In nonparticulate PBPK modeling, the tissue/plasma AUC ratios versus time were evaluated and steady-state in vivo conditions were verified (Figure 6). The K_p values were determined as the tissue/plasma AUC ratios under steady-state conditions, as described previously.⁴⁶ The obtained values were used within the PBPK model without further optimization.⁴⁶ It was noteworthy that the authors were unable to determine K_p values using such a method for the liver and lung because plasma did not directly flow to these two organs (ie, inlet drug concentrations to the two organs did not equal the plasma concentrations) (Figure 1A). However, the authors plotted the tissue/plasma AUC ratios versus time and also observed steady-state conditions for the liver and lung (data not shown). The AUC ratios toward 18 hours were 8.17 (for the liver) and 4.32 (for the lung), which markedly differed from the optimized K_p values (Table 4). Therefore, our PBPK modeling was carefully and appropriately performed.

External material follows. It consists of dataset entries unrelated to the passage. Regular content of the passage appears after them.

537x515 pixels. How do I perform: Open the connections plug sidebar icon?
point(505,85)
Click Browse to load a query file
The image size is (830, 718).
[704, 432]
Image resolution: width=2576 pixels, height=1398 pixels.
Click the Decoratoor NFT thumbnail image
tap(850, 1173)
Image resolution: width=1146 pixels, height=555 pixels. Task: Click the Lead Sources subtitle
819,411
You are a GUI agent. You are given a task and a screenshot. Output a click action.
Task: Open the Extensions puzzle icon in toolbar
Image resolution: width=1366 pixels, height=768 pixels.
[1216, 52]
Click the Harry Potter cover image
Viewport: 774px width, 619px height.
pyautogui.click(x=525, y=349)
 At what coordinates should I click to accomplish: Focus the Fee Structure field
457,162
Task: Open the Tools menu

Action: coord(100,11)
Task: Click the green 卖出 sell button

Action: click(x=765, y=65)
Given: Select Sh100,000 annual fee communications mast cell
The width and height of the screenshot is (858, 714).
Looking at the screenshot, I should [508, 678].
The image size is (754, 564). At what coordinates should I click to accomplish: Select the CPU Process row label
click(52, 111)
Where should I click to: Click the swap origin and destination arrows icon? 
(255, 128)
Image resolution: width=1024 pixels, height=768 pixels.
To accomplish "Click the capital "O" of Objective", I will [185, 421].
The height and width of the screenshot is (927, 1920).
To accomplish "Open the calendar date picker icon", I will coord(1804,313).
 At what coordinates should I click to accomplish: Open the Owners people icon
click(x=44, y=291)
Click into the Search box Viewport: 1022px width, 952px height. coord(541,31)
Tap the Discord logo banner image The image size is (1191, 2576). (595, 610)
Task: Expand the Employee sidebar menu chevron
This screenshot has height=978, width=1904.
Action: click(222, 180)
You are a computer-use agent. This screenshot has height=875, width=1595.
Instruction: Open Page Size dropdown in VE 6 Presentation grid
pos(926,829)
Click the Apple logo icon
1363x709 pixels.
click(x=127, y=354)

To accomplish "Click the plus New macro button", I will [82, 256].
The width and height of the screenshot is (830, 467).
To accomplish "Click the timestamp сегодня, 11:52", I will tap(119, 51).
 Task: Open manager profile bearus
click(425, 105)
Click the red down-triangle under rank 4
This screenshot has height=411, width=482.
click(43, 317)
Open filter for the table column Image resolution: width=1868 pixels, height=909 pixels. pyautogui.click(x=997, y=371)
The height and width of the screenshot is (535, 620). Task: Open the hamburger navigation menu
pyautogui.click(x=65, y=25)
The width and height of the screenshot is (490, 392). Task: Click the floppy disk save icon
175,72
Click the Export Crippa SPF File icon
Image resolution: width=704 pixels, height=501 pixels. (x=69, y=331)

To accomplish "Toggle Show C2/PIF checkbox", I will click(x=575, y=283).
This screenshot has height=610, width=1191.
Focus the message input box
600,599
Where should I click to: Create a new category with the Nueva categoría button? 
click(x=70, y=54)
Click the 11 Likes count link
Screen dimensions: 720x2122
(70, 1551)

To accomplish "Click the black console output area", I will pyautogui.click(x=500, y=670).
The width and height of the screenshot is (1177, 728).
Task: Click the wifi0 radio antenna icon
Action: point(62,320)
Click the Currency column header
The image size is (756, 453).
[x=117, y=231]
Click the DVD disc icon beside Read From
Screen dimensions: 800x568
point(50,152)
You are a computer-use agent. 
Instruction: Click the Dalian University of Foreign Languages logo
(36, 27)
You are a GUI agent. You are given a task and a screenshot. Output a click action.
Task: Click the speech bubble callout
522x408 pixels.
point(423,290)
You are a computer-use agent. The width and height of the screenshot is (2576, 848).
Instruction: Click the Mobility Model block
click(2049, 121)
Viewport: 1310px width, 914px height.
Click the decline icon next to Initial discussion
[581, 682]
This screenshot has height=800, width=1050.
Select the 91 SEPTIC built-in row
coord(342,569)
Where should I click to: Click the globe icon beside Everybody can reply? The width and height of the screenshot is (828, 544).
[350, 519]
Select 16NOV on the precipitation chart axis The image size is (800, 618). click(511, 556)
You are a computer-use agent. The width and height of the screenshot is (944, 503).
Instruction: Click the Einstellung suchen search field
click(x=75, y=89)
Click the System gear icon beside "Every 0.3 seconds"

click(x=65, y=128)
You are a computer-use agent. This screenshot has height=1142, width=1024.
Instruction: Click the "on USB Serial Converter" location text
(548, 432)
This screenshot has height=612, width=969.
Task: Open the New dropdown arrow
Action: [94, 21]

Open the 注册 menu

Our results reveal that the nanocrystals were significantly taken up into the liver and spleen. This is consistent with the notion that nanoparticles possess the ability of targeting the macrophage system and can accumulate in the liver and spleen.⁵³ The pharmacokinetic curves of the nanocrystals and cosolvent show a high similarity (Figure 5A). The fact that the nanocrystals did not markedly alter the pharmacokinetic profile of SNX-2112 was due to immediate drug release from the nanocrystals upon intravenous administration (Figure 9). It is noteworthy that such cosolvent-like behaviors of drug nanocrystals in the body have been observed in human subjects.⁵⁴ Since the nanocrystals rapidly dissolved into the free drug, minimal systemic risk would be associated with particulate injection, highlighting the great potential of the nanocrystal formulation in practical uses.

Conclusion

By using the wet-media milling technique, we developed and characterized a nanocrystal system, allowing the systemic delivery of the insoluble drug SNX-2112. The obtained SNX-2112 nanocrystals were 203 nm in size with a zeta potential of −11.6 mv. In addition, the nanocrystals showed a comparable release profile to that of the control (drug cosolvent). Moreover, the nanoparticulate PBPK model incorporating the parameters of particulate uptake (into the liver and spleen) and of in vivo drug release was well fitted to the experimental data. The results reveal that the nanocrystals rapidly released drug molecules in vivo, accounting for their cosolvent-like pharmacokinetic behaviors. Due to particulate uptake, drug accumulation in the liver and spleen were significant at the initial time points (within 1 hour). This study is the first to report that the nanocrystal system is a good choice for the systemic delivery of SNX-2112. Also, our study contributes to an improved understanding of the in vivo fate of nanocrystals.

Acknowledgments

This work was supported by the National Natural Science Foundation of China (No 81373496), the Program for Pearl River New Stars of Science and Technology in Guangzhou (No 2014059), and the Doctoral Fund of Ministry of Education of China (20134401120014).

Disclosure

The authors declare no conflicts of interest in this work.